#### [Problem statement]
Write out the full listing exactly as it appears below.

*** Opening Supplied material ***

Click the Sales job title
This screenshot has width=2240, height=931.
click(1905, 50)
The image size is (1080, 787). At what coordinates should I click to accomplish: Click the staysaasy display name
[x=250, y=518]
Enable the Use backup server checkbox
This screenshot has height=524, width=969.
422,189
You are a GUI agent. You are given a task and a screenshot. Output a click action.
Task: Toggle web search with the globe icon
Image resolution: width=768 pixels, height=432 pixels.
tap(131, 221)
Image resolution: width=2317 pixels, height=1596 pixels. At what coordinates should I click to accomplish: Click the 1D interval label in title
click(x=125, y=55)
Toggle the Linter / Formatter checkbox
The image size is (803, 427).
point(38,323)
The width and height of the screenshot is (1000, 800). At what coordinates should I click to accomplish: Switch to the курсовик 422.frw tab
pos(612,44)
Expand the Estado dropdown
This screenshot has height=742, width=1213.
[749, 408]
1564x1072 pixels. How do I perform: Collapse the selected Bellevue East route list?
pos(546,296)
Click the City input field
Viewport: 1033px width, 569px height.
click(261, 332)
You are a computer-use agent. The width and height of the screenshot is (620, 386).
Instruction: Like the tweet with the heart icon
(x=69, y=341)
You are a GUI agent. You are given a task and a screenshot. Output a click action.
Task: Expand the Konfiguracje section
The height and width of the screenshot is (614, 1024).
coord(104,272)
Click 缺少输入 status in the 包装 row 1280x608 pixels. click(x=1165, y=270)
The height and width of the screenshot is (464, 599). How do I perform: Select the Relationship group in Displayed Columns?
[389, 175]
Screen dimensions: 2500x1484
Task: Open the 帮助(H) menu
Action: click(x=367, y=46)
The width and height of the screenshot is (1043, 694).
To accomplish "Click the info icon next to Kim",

*** Closing Supplied material ***

#### [Solution for this problem]
Click the Sales job title
This screenshot has width=2240, height=931.
click(1905, 50)
The image size is (1080, 787). At what coordinates should I click to accomplish: Click the staysaasy display name
[x=250, y=518]
Enable the Use backup server checkbox
This screenshot has height=524, width=969.
422,189
You are a GUI agent. You are given a task and a screenshot. Output a click action.
Task: Toggle web search with the globe icon
Image resolution: width=768 pixels, height=432 pixels.
tap(131, 221)
Image resolution: width=2317 pixels, height=1596 pixels. At what coordinates should I click to accomplish: Click the 1D interval label in title
click(x=125, y=55)
Toggle the Linter / Formatter checkbox
The image size is (803, 427).
point(38,323)
The width and height of the screenshot is (1000, 800). At what coordinates should I click to accomplish: Switch to the курсовик 422.frw tab
pos(612,44)
Expand the Estado dropdown
This screenshot has height=742, width=1213.
[749, 408]
1564x1072 pixels. How do I perform: Collapse the selected Bellevue East route list?
pos(546,296)
Click the City input field
Viewport: 1033px width, 569px height.
click(261, 332)
You are a computer-use agent. The width and height of the screenshot is (620, 386).
Instruction: Like the tweet with the heart icon
(x=69, y=341)
You are a GUI agent. You are given a task and a screenshot. Output a click action.
Task: Expand the Konfiguracje section
The height and width of the screenshot is (614, 1024).
coord(104,272)
Click 缺少输入 status in the 包装 row 1280x608 pixels. click(x=1165, y=270)
The height and width of the screenshot is (464, 599). How do I perform: Select the Relationship group in Displayed Columns?
[389, 175]
Screen dimensions: 2500x1484
Task: Open the 帮助(H) menu
Action: click(x=367, y=46)
The width and height of the screenshot is (1043, 694).
To accomplish "Click the info icon next to Kim",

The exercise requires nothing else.